LNA Céramique, c’est l’univers poétique et durable d’Elena, une céramiste franco-grecque passionnée. À travers ses créations, elle mêle l’héritage méditerranéen et l’innovation, tout en célébrant l’artisanat authentique et les valeurs du fait-main.

Vous avez grandi entre la France et la Grèce. Comment cette double culture influence-t-elle votre travail de céramiste ?

Je suis née à Athènes en Grèce et suis arrivée à l’âge de 6 ans en France. Et depuis, j’y retourne chaque été dans la maison familiale de ma grand-mère, ma Yiayia, à Nafpaktos. En plus d’être ma terre natale, la Grèce c’est aussi la mer et le soleil, et je peux dire que je suis de ces personnes qui vivent toute l’année en attendant l’été. C’est d’abord cet amour de la méditerranée qui influence mon travail de céramiste, sa chaleur, le bleu de la mer, les galets, les textures… Mais la Grèce c’est aussi sa nourriture : les grands plats familiaux, les « pita » qu’on ne pourra jamais comparer aux kebabs d’ici, les grosses salades généreuses, les gâteaux plein de miel… et forcément qui dit nourriture, dit beaux plats pour la mettre en valeur, avec des formes iconiques et des couleurs vives.
Je mélange tout ça à ma sensibilité française et Parisienne, où il y a plus de sobriété, de nuances et de raffinement, et je pense que ça donne un résultat équilibré, original et qui me ressemble.

La Grèce est connue pour sa riche histoire en matière d'artisanat et de céramique. Y a-t-il des éléments de l'héritage céramique grecque que vous intégrez dans vos créations aujourd'hui ?

C’est vrai que la Grèce est un des berceaux de la céramique : dans l’antiquité, l’esthétique grecque a largement défini l’orientation des formes générales de la céramique. Mais, s’il y a un héritage vivant de cette céramique grecque, c’est cette vaisselle qu’on retrouve dans les tavernes, dans les villages, qui se transmettent de génération en génération.

**BLOC DE DONNÉES:**
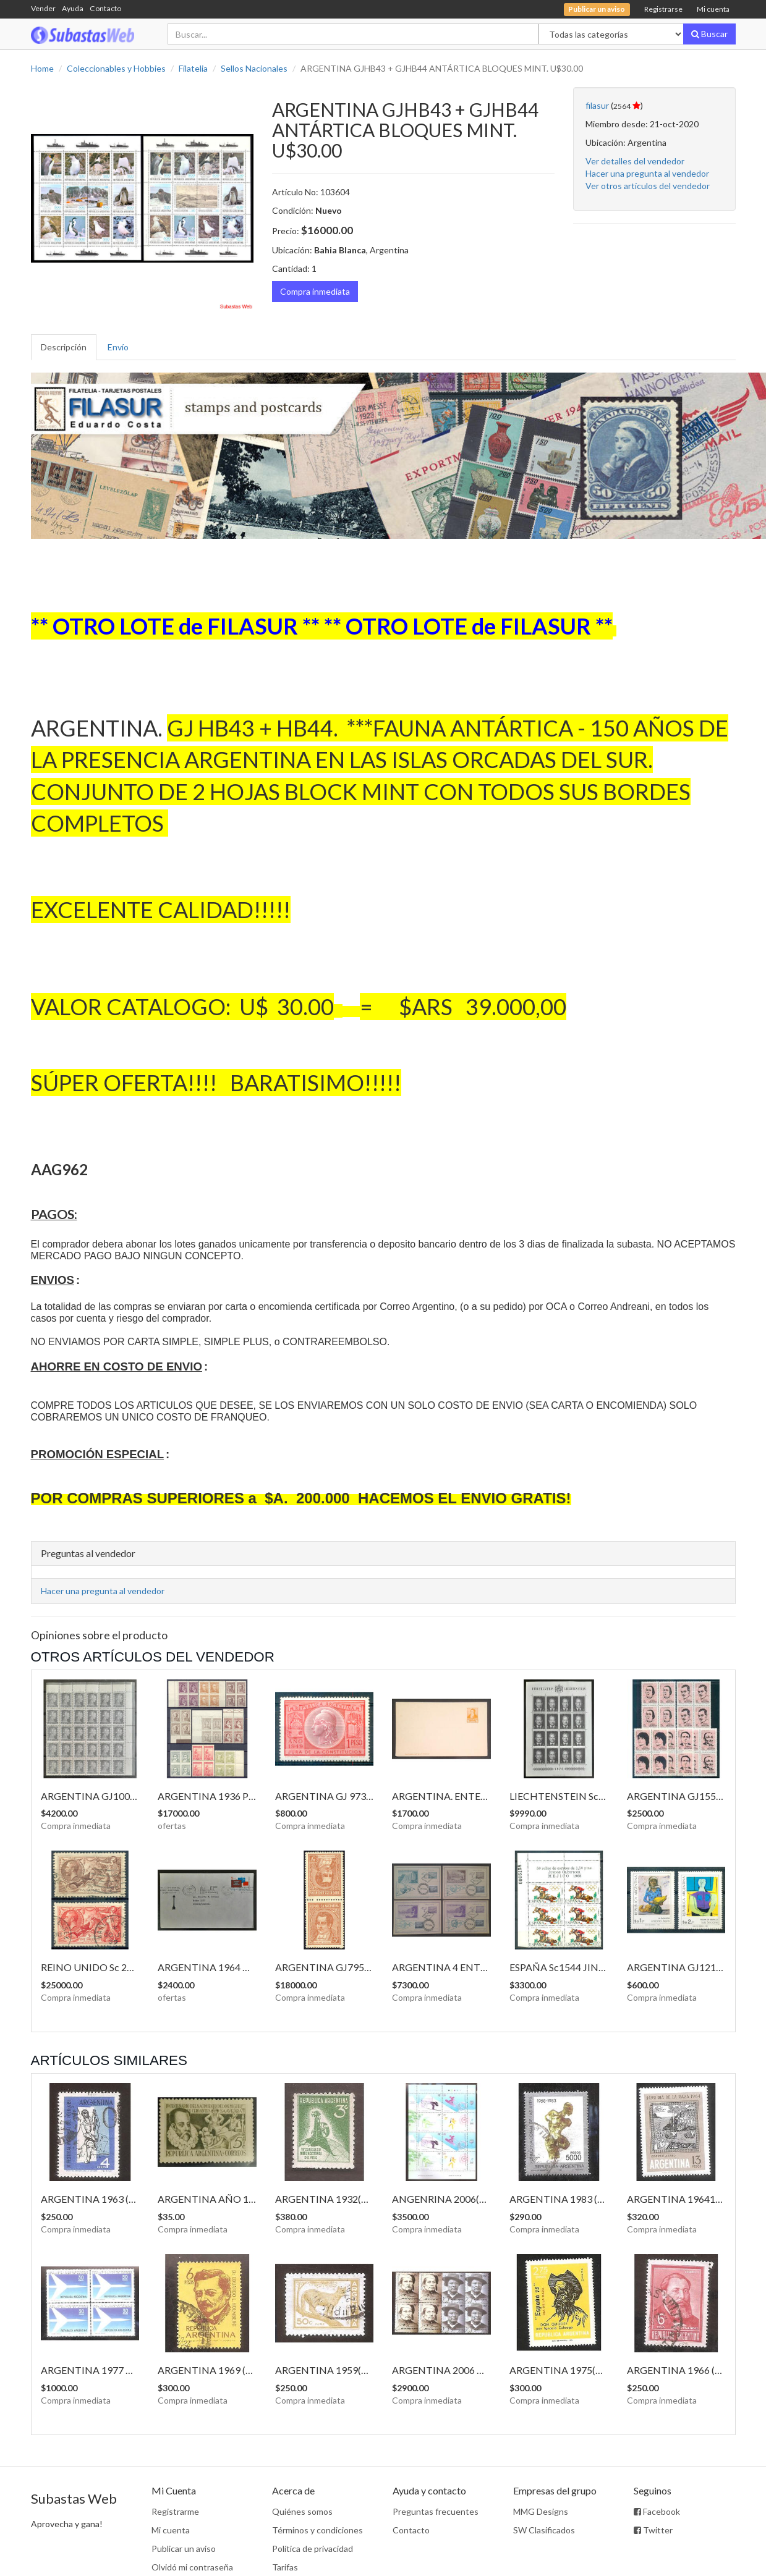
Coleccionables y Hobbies (116, 68)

**CONSIGNE 1:** Traduisez en anglais cette phrase du document source : « Je suis née à Athènes en Grèce et suis arrivée à l’âge de 6 ans en France. »
**CONSIGNE 2:** Reproduisez fidèlement le passage du document source qui commence à « Je mélange tout » et se termine à « qui me ressemble. ».

**RÉPONSE 1:** I was born in Athens, Greece, and came to France at the age of 6.

**RÉPONSE 2:**
Je mélange tout ça à ma sensibilité française et Parisienne, où il y a plus de sobriété, de nuances et de raffinement, et je pense que ça donne un résultat équilibré, original et qui me ressemble.